Why? Well, for playing too much football.
With player safety a chief concern in the first decade of the 20th century, what was colloquially called the “Western Conference” or “Big Nine” at the time decided to limit its members to five football games a season. Michigan had played as many as 13 games in the 1905 season and didn’t take kindly to cutting non-conference schools such as Oberlin and Drake from its slate. These days, Michigan’s approach would be commended for “strength of schedule.” But a century ago? Not so much.
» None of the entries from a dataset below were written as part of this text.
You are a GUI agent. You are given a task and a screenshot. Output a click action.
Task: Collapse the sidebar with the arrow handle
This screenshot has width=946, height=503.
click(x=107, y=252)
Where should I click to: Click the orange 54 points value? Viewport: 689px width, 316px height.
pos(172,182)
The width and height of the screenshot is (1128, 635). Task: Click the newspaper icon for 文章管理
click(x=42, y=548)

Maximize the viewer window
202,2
Then, as now, The New York Times was on the case:
athletics because of its refusal to observe conference rules, and all athletic relations between the
university and the other colleges composing the conference were severed. It was insisted by the
other members of the intercollegiate conference that the rules adopted at the close of the football
season of 1905, limiting the time of all athletes to three years, and the number of football games
to not more than five, should be observed by Michigan, or that university should be left out of
the conference. The representatives of Michigan declined to promise that the university would
observe these rules, and it was then announced that all athletic relations had been terminated.
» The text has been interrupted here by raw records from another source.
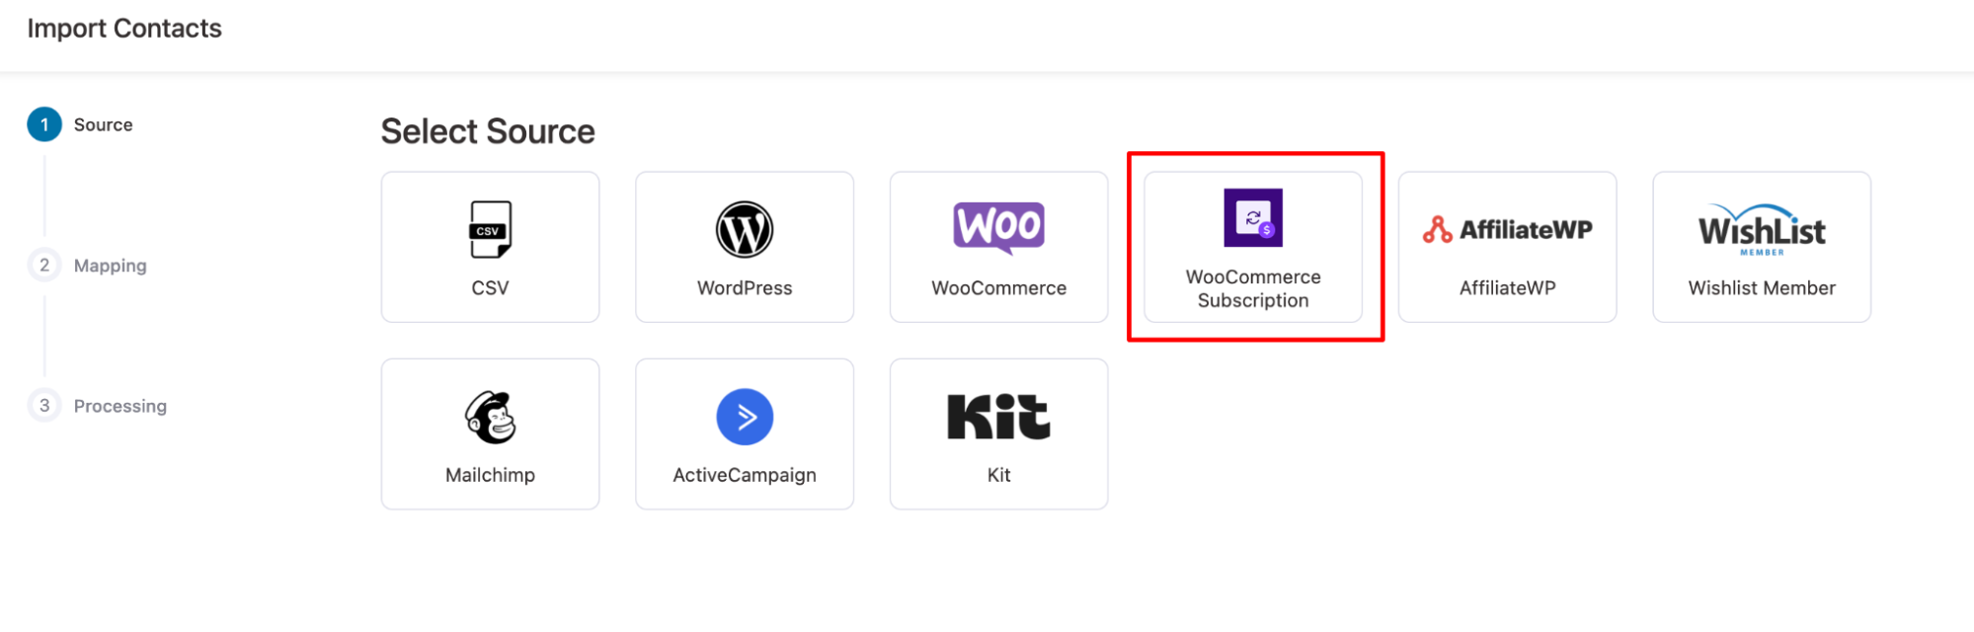1974x632 pixels.
Task: Click step 2 Mapping in the sidebar
Action: (x=110, y=265)

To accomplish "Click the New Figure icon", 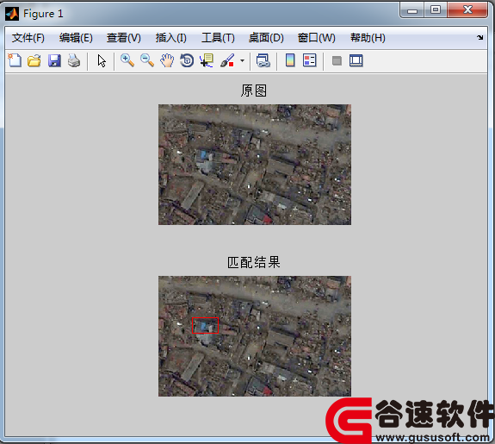I will click(15, 60).
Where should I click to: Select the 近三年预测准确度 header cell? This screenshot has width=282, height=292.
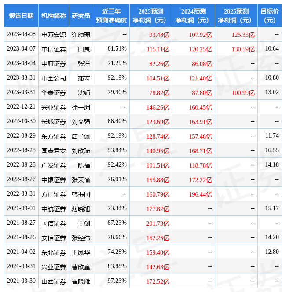click(111, 16)
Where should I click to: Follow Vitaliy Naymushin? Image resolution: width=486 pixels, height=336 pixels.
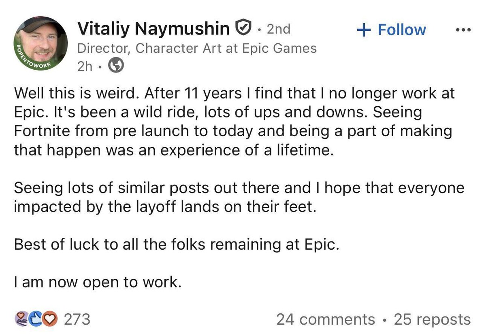click(391, 30)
Michigan had earned at least a share of the conference title in five of the six seasons from 1901- 1906 under coach Fielding Yost (pictured at the top of the post).* With Michigan out of the picture, Amos Alonzo Stagg’s Maroons at the University of Chicago benefited with back-to-back conference titles. Later, Ohio State -- which had to give up its rivalry with Michigan when it joined the conference in 1912 -- won its first conference championship in 1916.
Perhaps the biggest beneficiaries of Michigan’s leaving the conference, though, were its in-state rivals. Since the Wolverines couldn’t schedule any of their old conference mates, they searched for new opponents, beginning an annual series with Michigan Agricultural – soon to become Michigan State -- in 1907. The two schools have met in all but three years since. The existence of the rivalry was one reason the Spartans were chosen to fill Chicago’s place in the conference in 1950.
Ten years after leaving, Michigan rejoined the Intercollegiate Conference of Faculty Representatives, pushing its membership to 10 for the first time and prompting its by now familiar (and official) name. Yost and the Wolverines were back on top of the conference with a shared title by 1918. Michigan can only hope Brady Hoke can return it to the top of the Big Ten just as quickly.
* The Wolverines lost out on the conference title in 1905 when they dropped their
13th and final game of the season, 2-0, to Chicago. The deciding safety was the only score Michigan
allowed during a season in which it outscored its opponents, 495-2.